Caramel Pecan Apple Pie

This caramel pecan apple pie is an excellent recipe for upside-down apple pie. With caramel and pecans, it is rich, full of apple flavor, and delicious.

Caramel Pecan Apple Pie

Course: DesertsCuisine: European
Prep Time

45 mins

Cook Time

1

minute
Additional Time

2

minutes
Total Time

3 hrs 55 mins

Servings

8

Yield

1 (9-inch) pie

Ingredients

  • Crust
  • 2 ½ cups — all-purpose flour

  • ½ teaspoon — salt

  • 1 cup — cold shortening

  • 6 tablespoons — ice water, or as needed

  • Filling
  • ½ cup — unsalted butter

  • 3 tablespoons — all-purpose flour

  • ½ cup — white sugar

  • ½ cup — packed brown sugar

  • ¼ cup — water

  • 2 teaspoons — vanilla extract

  • 1 teaspoon — ground cinnamon

  • 1 pinch — ground nutmeg

  • Caramel
  • ⅓ cup — unsalted butter

  • ½ cup — firmly packed brown sugar

  • 1 cup — chopped pecans

  • 8 — Granny Smith apples, peeled, cored, and thinly sliced

Directions

  • Whisk 2 1/2 cups flour and salt together in a bowl. Cut in shortening with 2 knives or pastry blender until the mixture resembles coarse crumbs. Add ice water, 1 tablespoon at a time, tossing with a fork, until flour mixture is moistened and dough comes together. Do not add more water than needed. Divide dough in half; shape into 2 balls. Wrap dough balls in plastic wrap; refrigerate, at least 30 minutes.
  • Preheat the oven to 350 degrees F (175 degrees C). Line a 9-inch pie plate with wax paper.
  • Melt 1/2 cup butter in a saucepan over medium heat. Stir in 3 tablespoons flour to form a paste.
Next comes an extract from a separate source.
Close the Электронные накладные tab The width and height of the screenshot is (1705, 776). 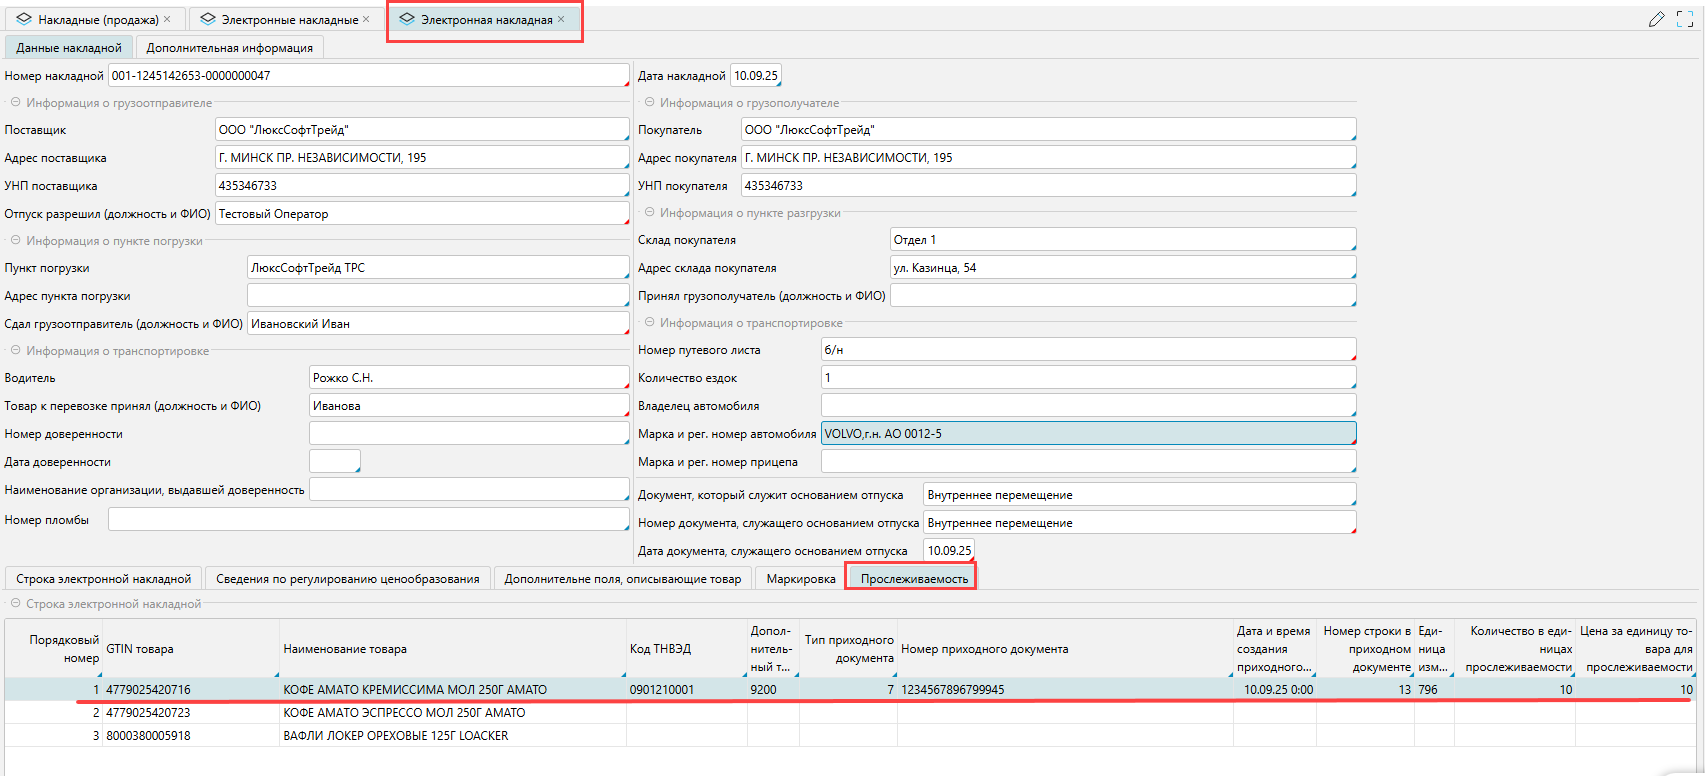pyautogui.click(x=366, y=19)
Stir in white sugar, 1/2 cup brown sugar, 1/4 cup water, vanilla extract, cinnamon, and nutmeg; bring to a boil. Reduce heat and simmer until filling slightly thickened, about 3 minutes.
  • Melt 1/3 cup butter in a separate saucepan over low heat. Add 1/2 cup brown sugar; whisk until smooth, about 2 minutes. Stir in pecans. Spread pecan mixture evenly into the wax paper-lined pie plate.
  • Roll out 1 dough ball; place over pecan mixture. Toss apples with filling mixture; pour into pie plate. Roll out remaining 1 dough ball; place over apple filling. Crimp top and bottom crust edges together. Cut several small slits into top crust to vent. Place pie plate on foil-lined baking sheet.
  • Bake in the preheated oven until crust is golden brown, about 1 hour.
  • Remove pie from oven; cool slightly, 5 to 10 minutes. Place a serving plate gently over pie; carefully flip to invert, being careful not to come in contact with molten sugar. Peel off wax paper; cool 1 hour.